▸ Goals
a - From the passage on Obama's progressive frame, list every percentage figure given for how listeners reacted to the speech.
b - Carry on the passage about Obama's shift in public discourse, starting after its last sentence.

▸ Source
When a frame is repeatedly activated, it is strengthened. Obama's progressive frame was strengthened not only in die-hard progressives, but also in partial progressives, those who are progressive on some issues and conservative on others - the so-called moderates, swing voters, independents, and centrists. As a result, 77 percent of listeners approved of the speech, 53 percent strongly positive and 24 percent somewhat positive, with only 22 percent negative. When that deep progressive frame is understood and accepted by a 77 percent margin, the president has begun to move America toward a progressive moral vision.
If progressives are going to maintain and build on the president's change in public discourse so far, we need to understand just what that change has been and how he accomplished it.
It hasn't happened all at once.
In 2008, candidate Obama made overt statements. He spoke overtly about empathy and the responsibility to act on it as the basis of democracy. He spoke about the need for an "ethic of excellence." He spoke about the role of government to protect and empower everyone equally.
After using the word "empathy" in the Sotomayor nomination, he dropped it when conservatives confused it with sympathy and unfairness. But the idea didn't disappear.
By the 2013 Inaugural Address, he directly quoted the Declaration and Lincoln, overtly linking patriotism and the essence of democracy to empathy, to Americans caring for one another and taking responsibility for one another as well as themselves. He spoke overtly about how private success depends on public provisions. He carried out these themes with examples. And he had pretty much stopped making the mistake of using conservative language, even to negate it. The change in public discourse became palpable.

▸ Source excerpt
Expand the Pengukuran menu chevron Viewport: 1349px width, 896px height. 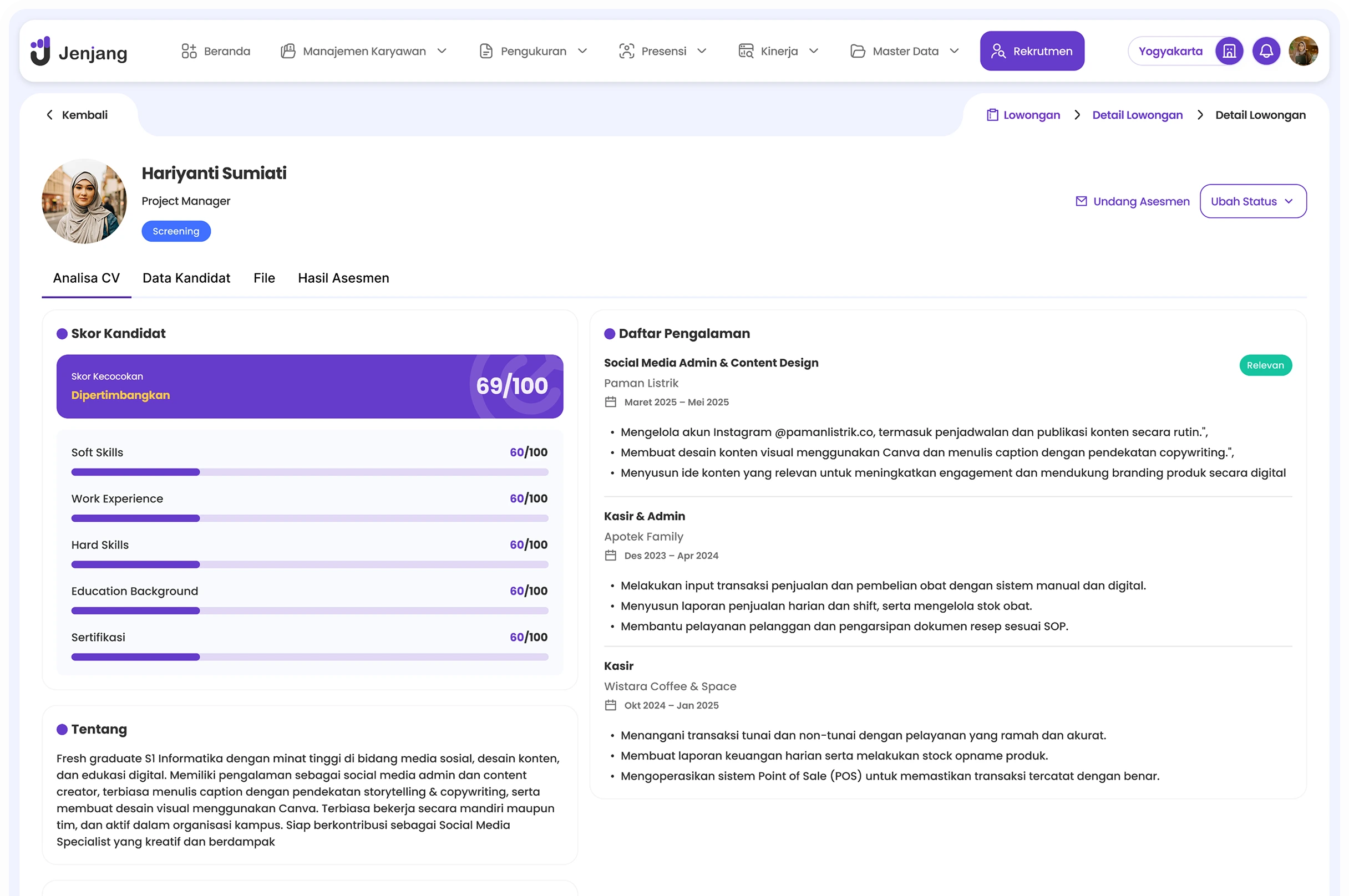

▸ Answers to the tasks
a - 77 percent, 53 percent, 24 percent, 22 percent

b -
The 2013 SOTU followed this evolution a crucial step further. Instead of stating the frames overly, he took them for granted and the nation understood. Public discourse had shifted; brains had changed. So much so that John Boehner looked shamed as he slumped, sulking in his chair, as if trying to disappear. Changed so much that Marco Rubio's response was stale and defensive: the old language wasn't working and Rubio kept talking in rising tones indicating uncertainty.
Here is how Obama got to 77 percent approval as an unapologetic progressive.
The president set his theme powerfully in the first few sentences - in about 30 seconds.
Fifty-one years ago, John F. Kennedy declared to this Chamber that 'the Constitution makes us not rivals for power but partners for progress ... It is my task,' he said, 'to report the State of the Union - to improve it is the task of us all.' Tonight, thanks to the grit and determination of the American people, there is much progress to report. ...
First, Obama recalled Kennedy - a strong, unapologetic liberal. "Partners" evokes working together, an implicit attack on conservative stonewalling, while "for progress" makes clear his progressive direction. "To improve it is the task of us all" evokes the progressive theme that we're all in this together with the goal of improving the common good. "The grit and determination of the American people" again says we work together, while incorporating the "grit and determination" stereotype of Americans pulling themselves up by their bootstraps - overcoming a "grinding war" and "grueling recession." He specifically and wisely did not pin the war and recession on the Bush era Republicans, as he reasonably could have. That would have divided Democrats from Republicans. Instead, he treated war and recession as if they were forces of nature that all Americans joined together to overcome. Then he moved on seamlessly to the "millions of Americans whose hard work and dedication have not yet been rewarded," which makes rewarding that work and determination "the task of us all."
This turn in discourse started working last year. Empathy and social responsibility as central American values reappeared in spades in the 2012 campaign right after Mitt Romney made his 47 percent gaff, that 47 percent of Americans were not succeeding because they were not talking personal responsibility for their lives. This allowed Obama to reframe people out of work, sick, injured, or retired as hard working and responsible and very much part of the American ideal, evoking empathy for them from most other Americans. It allowed him to meld the hard working and struggling Americans with the hard working and just getting by Americans into a progressive stereotype of hard working Americans in general who need help to overcome external forces holding them back. It is a patriotic stereotype that joins economic opportunity with equality, freedom and civil rights: "if you work hard and meet your responsibilities, you can get ahead, no matter where you come from, what you look like, or who you love."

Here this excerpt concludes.